Emmie had not thought of fear so long as she had leaned on her brother’s arm, so long as the lively Vibert was close beside her; but his departure – so sudden, that she had no time to cry “Do not go!” before he was gone – awoke her dormant terrors. To find herself in utter solitude, standing on the snowy lawn beside the gloomy yews, within bow-shot of a dwelling said to be haunted, whilst the very moon was suffering eclipse, was a position which might have tried stronger nerves than those of Emmie. All the horrible tales that she had heard on the night of her first arrival, the colonel’s ghastly legends, Jael’s stories of apparitions seen in that very house which now dimly loomed before the eyes of the maiden, the dark hints of dangers thrown out by Harper – all rushed at once on the mind of the timid girl. She made a few quick steps in pursuit of Vibert; but he had vanished from her sight round the corner of the house.

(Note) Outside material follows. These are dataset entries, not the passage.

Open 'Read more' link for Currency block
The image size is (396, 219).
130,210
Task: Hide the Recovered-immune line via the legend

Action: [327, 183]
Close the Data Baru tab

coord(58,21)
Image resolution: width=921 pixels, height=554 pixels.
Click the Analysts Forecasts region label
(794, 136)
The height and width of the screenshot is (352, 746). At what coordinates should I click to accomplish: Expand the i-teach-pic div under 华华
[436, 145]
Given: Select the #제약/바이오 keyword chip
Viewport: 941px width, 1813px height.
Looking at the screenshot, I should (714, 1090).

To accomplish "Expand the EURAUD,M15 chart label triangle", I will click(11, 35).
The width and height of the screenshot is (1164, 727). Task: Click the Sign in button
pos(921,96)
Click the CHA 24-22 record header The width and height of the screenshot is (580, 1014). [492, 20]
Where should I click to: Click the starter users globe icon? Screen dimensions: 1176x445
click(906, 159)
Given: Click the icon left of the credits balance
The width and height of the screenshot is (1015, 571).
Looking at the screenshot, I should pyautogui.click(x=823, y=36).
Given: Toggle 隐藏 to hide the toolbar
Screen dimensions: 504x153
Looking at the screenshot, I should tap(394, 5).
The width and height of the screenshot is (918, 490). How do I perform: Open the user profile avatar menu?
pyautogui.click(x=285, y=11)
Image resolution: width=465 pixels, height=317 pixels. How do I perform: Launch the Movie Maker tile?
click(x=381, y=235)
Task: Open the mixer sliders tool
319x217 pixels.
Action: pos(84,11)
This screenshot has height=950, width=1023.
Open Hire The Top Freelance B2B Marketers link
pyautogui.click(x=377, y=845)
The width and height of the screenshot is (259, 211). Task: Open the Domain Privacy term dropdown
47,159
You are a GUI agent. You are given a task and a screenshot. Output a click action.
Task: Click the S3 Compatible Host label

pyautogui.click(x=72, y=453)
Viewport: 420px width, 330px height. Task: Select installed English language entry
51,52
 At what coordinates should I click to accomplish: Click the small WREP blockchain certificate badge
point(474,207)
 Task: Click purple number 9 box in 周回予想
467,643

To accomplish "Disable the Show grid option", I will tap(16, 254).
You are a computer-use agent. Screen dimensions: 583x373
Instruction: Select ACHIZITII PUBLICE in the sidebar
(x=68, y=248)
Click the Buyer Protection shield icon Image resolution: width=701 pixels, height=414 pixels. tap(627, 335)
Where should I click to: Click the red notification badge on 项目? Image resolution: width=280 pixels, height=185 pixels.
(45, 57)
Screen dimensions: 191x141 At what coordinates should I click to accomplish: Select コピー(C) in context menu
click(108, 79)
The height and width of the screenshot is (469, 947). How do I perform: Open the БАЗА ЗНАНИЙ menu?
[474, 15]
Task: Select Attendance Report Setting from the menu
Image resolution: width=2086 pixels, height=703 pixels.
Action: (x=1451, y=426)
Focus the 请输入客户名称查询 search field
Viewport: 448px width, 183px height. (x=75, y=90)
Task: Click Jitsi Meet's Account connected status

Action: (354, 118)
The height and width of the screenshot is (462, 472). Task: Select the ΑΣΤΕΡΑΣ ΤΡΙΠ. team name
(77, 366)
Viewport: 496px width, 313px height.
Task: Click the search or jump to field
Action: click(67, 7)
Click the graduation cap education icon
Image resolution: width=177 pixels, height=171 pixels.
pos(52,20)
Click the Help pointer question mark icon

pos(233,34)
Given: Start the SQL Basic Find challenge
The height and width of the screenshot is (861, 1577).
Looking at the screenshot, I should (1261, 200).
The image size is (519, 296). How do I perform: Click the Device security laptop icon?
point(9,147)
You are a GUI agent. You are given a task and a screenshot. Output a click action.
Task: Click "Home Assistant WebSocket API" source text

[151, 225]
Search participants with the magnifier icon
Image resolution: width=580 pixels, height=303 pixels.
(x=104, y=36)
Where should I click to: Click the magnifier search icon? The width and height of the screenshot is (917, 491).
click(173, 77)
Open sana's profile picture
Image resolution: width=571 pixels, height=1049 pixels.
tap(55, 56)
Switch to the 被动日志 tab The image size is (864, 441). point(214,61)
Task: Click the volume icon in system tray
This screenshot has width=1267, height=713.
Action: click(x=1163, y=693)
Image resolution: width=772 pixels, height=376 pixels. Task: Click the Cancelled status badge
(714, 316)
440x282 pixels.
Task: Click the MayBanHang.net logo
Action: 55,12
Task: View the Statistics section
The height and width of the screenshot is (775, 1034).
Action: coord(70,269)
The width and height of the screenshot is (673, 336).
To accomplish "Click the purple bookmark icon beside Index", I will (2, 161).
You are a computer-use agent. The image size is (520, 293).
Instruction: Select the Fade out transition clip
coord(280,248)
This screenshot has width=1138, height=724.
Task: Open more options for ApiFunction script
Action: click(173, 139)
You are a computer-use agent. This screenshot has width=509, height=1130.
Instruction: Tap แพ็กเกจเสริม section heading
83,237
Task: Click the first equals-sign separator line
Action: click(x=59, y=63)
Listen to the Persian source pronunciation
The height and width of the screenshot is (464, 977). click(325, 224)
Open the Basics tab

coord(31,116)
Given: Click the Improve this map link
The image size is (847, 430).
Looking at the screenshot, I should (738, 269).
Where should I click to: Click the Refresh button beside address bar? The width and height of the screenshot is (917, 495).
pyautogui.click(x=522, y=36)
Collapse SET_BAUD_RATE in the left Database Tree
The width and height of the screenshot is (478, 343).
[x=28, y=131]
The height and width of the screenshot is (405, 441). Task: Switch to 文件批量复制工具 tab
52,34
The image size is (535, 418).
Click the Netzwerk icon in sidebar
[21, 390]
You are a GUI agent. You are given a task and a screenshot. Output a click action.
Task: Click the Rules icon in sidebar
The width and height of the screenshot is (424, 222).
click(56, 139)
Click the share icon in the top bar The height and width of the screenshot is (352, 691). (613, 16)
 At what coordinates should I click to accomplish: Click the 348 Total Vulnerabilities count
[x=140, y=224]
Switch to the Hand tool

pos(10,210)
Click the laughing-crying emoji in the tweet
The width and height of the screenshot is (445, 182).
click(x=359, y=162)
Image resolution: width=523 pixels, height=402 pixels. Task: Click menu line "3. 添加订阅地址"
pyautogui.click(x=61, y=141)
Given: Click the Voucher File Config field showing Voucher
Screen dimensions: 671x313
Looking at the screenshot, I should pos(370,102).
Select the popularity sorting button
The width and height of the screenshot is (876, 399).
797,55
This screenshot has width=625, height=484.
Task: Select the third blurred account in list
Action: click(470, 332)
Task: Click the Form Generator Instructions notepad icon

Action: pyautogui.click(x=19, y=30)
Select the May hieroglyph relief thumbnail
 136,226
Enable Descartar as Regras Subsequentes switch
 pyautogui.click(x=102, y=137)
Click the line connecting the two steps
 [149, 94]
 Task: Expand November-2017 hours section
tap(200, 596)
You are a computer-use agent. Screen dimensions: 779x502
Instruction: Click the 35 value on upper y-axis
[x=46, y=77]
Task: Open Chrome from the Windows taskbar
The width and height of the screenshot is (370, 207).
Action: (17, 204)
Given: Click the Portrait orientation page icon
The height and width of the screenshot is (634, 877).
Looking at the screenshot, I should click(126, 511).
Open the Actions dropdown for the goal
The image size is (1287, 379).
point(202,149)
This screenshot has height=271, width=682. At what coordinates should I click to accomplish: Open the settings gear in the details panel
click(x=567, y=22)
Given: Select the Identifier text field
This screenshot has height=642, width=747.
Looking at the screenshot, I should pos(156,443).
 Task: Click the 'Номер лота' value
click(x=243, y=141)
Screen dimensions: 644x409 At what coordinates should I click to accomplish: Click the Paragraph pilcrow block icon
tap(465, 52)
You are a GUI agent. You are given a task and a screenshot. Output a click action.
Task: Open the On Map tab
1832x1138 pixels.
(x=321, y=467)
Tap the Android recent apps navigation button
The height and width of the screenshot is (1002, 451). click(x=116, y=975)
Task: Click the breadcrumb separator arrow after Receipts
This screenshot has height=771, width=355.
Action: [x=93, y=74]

Emmie was afraid to skirt half of the spacious mansion alone, yet equally afraid to remain in such dreary solitude, to await her brother’s return. A breeze stirred the branches of neighbouring trees; Emmie started at the sound of the rustle. The tall bushes in their shrouds of snow began to her excited imagination to assume the form of spectres; Emmie almost fancied that they began to move towards her! And now – it is not imagination – a dark figure is slowly moving along the gravel-path, whitened by snow, which divides the lawn on which Emmie is standing from that back part of Myst Court to which her gaze is directed! Emmie’s first emotion is that of terror, her next is that of relief. She recognizes the sound of a short dry cough, which has nothing unearthly about it; and by the faint light of the half-eclipsed moon sees the outline of a familiar form most unlike the shape in which a spectre might be supposed to appear. Emmie feels no longer alone. There is Mrs. Jessel, coming at no unwonted hour, with basket on arm, doubtless to carry away what may remain of the evening’s repast.

Never before had Emmie so welcomed the appearance of Mrs. Myer’s late attendant, the obsequious, voluble Jael. Lightly the young-lady tripped over the soft white snow, whilst Mrs. Jessel was engaged in opening some back-door which lay in the deepest shadow behind a projecting part of the building. Emmie’s step was noiseless as that of a fairy, and her form was unseen by Mrs. Jessel, whose back was turned towards her. Jael turned a key, pushed open a door, and entered the house, leaving the door ajar. Emmie followed the woman into the dwelling, guided by the sound of her creaking boots and her short dry cough. The passage which the two had entered was dark, but Emmie naturally expected that some inner door would quickly be opened, and that she should find herself in the light and warmth of her own kitchen, for whose cheerful interior Mrs. Jessel of course was bound. How welcome to the ears of Emmie would be even the coarse loud tones of Hannah! The young lady was somewhat surprised when the footsteps which she was following led up a narrow staircase, instead of turning towards what she supposed to be the direction of the kitchen. Still, as it was certain that Jael, after living for years in the mansion, must be acquainted with its every turn and winding, and as it was equally certain that she must be going to some lighted part, Miss Trevor went on, feeling her way by the iron railing up the narrow stone stair, listening to the creak of the boots and the occasional cough, which told that her guide was in front. Emmie felt a strange repugnance to address Mrs. Jessel in the darkness, therefore groped on her way in silence, expecting every moment to be ushered into the light. Here we leave her for the present, and go for a while to the study of Mr. Trevor, where he and his elder son are quietly engaged with the lawyer’s papers.